Improved survival with MEK inhibition in BRAF-mutated melanoma Full Text
New England Journal of Medicine, 06/07/2012
Flaherty KT et al. – Trametinib, as compared with chemotherapy, improved rates of progression-free and overall survival among patients who had metastatic melanoma with a BRAF V600E or V600K mutation.
Methods- In this phase 3 open-label trial, we randomly assigned 322 patients who had metastatic melanoma with a V600E or V600K BRAF mutation to receive either trametinib, an oral selective MEK inhibitor, or chemotherapy in a 2:1 ratio.
- Patients received trametinib (2 mg orally) once daily or intravenous dacarbazine (1000 mg per square meter of body-surface area) or paclitaxel (175 mg per square meter) every 3 weeks.
- Patients in the chemotherapy group who had disease progression were permitted to cross over to receive trametinib.
- Progression-free survival was the primary end point, and overall survival was a secondary end point.
- Median progression-free survival was 4.8 months in the trametinib group and 1.5 months in the chemotherapy group (hazard ratio for disease progression or death in the trametinib group, 0.45; 95% confidence interval [CI], 0.33 to 0.63; P<0.001).
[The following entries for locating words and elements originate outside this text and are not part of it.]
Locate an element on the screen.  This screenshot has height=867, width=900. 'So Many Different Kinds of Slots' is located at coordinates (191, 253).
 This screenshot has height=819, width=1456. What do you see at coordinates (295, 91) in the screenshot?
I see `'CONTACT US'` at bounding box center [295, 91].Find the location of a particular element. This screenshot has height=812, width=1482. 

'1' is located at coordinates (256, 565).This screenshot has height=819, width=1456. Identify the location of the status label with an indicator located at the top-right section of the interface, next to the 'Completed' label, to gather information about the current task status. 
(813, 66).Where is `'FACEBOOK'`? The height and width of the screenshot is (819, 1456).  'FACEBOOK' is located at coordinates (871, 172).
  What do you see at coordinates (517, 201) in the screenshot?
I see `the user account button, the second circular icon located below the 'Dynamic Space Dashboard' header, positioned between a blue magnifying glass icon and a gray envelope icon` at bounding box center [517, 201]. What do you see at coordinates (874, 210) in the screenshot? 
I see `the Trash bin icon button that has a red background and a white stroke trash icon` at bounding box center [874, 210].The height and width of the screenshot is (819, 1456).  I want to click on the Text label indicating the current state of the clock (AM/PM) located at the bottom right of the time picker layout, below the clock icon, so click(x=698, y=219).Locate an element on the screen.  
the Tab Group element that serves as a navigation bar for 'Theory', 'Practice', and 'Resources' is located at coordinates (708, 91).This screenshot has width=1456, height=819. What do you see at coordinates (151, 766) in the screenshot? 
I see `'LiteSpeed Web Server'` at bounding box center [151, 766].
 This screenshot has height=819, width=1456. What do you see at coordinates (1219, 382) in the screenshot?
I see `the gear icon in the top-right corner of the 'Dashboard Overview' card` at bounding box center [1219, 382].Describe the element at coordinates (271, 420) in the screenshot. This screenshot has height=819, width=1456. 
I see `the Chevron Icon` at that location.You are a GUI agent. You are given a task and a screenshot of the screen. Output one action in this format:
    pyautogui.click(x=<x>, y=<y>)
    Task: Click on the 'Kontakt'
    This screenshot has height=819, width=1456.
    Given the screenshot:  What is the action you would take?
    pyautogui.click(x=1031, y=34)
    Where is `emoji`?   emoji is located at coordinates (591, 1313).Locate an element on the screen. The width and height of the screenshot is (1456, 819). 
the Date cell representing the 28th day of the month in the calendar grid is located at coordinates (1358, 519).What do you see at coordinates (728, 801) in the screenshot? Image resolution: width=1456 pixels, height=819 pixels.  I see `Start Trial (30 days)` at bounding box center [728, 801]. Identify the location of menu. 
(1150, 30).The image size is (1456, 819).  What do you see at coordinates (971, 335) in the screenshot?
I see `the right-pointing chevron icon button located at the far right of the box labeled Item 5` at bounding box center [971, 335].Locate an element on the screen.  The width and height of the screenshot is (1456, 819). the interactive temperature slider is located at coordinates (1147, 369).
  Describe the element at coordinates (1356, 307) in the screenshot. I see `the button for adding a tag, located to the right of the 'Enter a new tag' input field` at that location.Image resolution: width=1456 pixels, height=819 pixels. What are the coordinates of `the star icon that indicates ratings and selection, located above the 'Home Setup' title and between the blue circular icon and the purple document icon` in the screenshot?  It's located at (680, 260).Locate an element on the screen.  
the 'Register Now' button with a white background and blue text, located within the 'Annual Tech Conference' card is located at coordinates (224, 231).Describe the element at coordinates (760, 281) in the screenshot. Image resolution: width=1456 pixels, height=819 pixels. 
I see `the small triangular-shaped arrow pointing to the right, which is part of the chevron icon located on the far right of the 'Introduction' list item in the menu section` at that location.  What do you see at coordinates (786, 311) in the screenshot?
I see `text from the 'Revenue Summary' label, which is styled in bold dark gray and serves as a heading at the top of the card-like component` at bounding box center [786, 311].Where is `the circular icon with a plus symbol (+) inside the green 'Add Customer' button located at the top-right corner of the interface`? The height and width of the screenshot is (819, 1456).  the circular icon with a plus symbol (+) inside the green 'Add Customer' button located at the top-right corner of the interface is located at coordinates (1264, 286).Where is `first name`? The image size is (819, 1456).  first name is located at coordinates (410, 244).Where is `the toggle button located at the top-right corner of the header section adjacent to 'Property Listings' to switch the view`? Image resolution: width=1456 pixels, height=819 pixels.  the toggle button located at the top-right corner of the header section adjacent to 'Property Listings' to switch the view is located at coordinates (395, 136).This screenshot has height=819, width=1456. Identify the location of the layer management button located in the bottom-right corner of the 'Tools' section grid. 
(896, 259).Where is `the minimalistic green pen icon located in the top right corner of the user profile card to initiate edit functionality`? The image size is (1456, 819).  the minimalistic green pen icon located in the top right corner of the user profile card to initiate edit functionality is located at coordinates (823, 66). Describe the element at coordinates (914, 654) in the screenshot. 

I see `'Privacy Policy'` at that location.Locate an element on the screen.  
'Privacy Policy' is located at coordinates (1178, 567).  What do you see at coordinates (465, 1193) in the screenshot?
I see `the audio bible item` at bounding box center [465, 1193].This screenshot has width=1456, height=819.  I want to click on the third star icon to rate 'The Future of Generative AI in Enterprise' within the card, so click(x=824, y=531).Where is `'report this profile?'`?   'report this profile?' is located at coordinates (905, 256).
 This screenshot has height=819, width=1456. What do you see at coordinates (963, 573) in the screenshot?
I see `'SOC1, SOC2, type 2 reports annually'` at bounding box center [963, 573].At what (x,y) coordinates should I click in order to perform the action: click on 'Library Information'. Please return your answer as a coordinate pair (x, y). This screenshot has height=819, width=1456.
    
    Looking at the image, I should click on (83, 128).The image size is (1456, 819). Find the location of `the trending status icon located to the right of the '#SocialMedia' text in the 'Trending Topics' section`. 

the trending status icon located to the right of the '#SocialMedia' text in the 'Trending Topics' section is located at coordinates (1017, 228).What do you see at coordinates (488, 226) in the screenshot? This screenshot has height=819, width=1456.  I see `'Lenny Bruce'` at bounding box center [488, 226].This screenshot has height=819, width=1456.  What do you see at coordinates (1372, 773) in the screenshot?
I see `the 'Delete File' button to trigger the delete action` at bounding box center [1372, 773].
- At 6 months, the rate of overall survival was 81% in the trametinib group and 67% in the chemotherapy group despite crossover (hazard ratio for death, 0.54; 95% CI, 0.32 to 0.92; P=0.01).
- Rash, diarrhea, and peripheral edema were the most common toxic effects in the trametinib group and were managed with dose interruption and dose reduction; asymptomatic and reversible reduction in the cardiac ejection fraction and ocular toxic effects occurred infrequently.
- Secondary skin neoplasms were not observed.